■ Exercise aim
Please answer from the forum thread below about the circle elimination game: in its four-person example with the integer 3, who is the winner?

■ Source extract
I'm trying to implement a simple game where the array symbolizes people standing in a circle, drawing an integer at the beginning of the game. each iteration is the size of the integer and removes people from the game.
so if array[]={a,b,c,d} and integer=3;
c is the first to be removed. Then b , then d. the winner is a.
at the end I need to print the array with the results by order of removal. so the printed array should be: a, d, b, c.
I'm trying to accomplish this only with use of pointers with no additional arrays.
Here's what i got, the problem is i'm trying to restart the for loop from the correct index and iterate through the remaining players who have not yet lost and cant get it right:
char *names[] = {"Tyrion Lannister","Daenerys Targaryen","Jon Snow","Arya Stark","Theon Greyjoy", "Joffrey Baratheon","Khal Drogo","Ted Mosby","Marshall Eriksen","Robin Scherbatsky","Barney Stinson", "Lily Aldrin", "Tracy McConnell", "Ted Mosby", "Leonard Hofstadter","Sheldon Cooper", "Penny", "Howard Wolowitz", "Raj Koothrappali", "Bernadette Rostenkowski-Wolowitz","Amy Farrah Fowler", "Gregory House", "Lisa Cuddy", "James Wilson","Eric Foreman", "Allison Cameron", "Robert Chase" ,"Lawrence Kutner", "Chris Taub","Remy 13 Hadley", "Amber Volakis"};
int Length = 31;
int number = 10;
char *tmp;
int i = 0, j;
int boom = number;
for (int i = number - 1; i < Length; i += boom - 1)
{
tmp = *(names + i);
for (int index = i; index < Length - 1; index++)
{
*(names + index) = *(names + index + 1);
}
*(names + Length - 1) = tmp;
Length--;
if (((number - 1) + i) >= Length)
{
int tempIndex = i;
i = tempIndex - Length;
printf("tmep index is %d, i is %d, Length is %d\n", tempIndex, i, Length);
}
}
for (i = 0; i < 31; i++)
printf("%s\n", names[i]);
I also tried another way with % operator, but couldn't quite get it done. Help would be much appreciated:
for (int i = number - 1; i < Length * (number - 1); i += boom - 1)
{
int t = i % Length;
printf("%d\n", t);
if (t < size)
{
counter++;
tmp = *(names + t);
// tmptwo = *(names + 31 - j);
for (int index = t; index < size - 1; index++)
{
*(names + index) = *(names + index + 1);
}
*(names + size - 1) = tmp;
size--;
printf("size %d\n", size);
}
}
You are thinking along the correct lines, but this is one circumstance where declaring and defining a simple function to shift elements down within an array moving the losing index to the end will simplify your life. By doing it this way, your only chores within the body of your code will be to provide the losing index and keeping track of the live number of players that remain with a simple counter.

■ Listed records
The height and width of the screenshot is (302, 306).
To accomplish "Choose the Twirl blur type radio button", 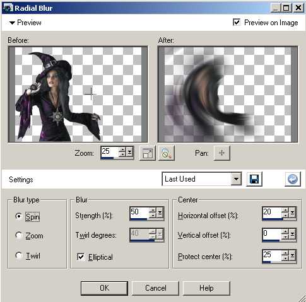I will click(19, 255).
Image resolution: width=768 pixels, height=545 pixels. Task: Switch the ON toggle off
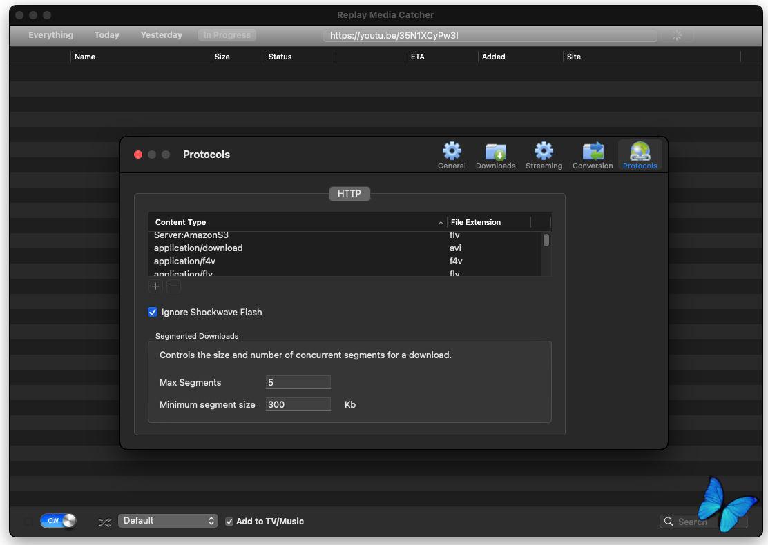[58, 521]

--

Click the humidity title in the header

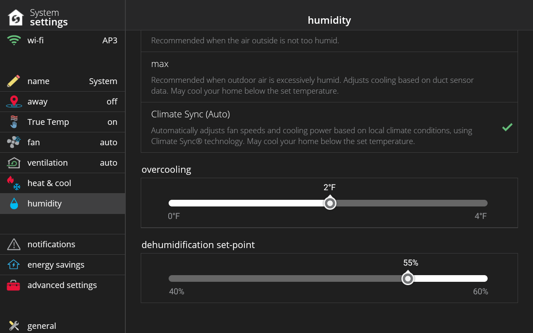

■ Result of this exercise
The winner is a.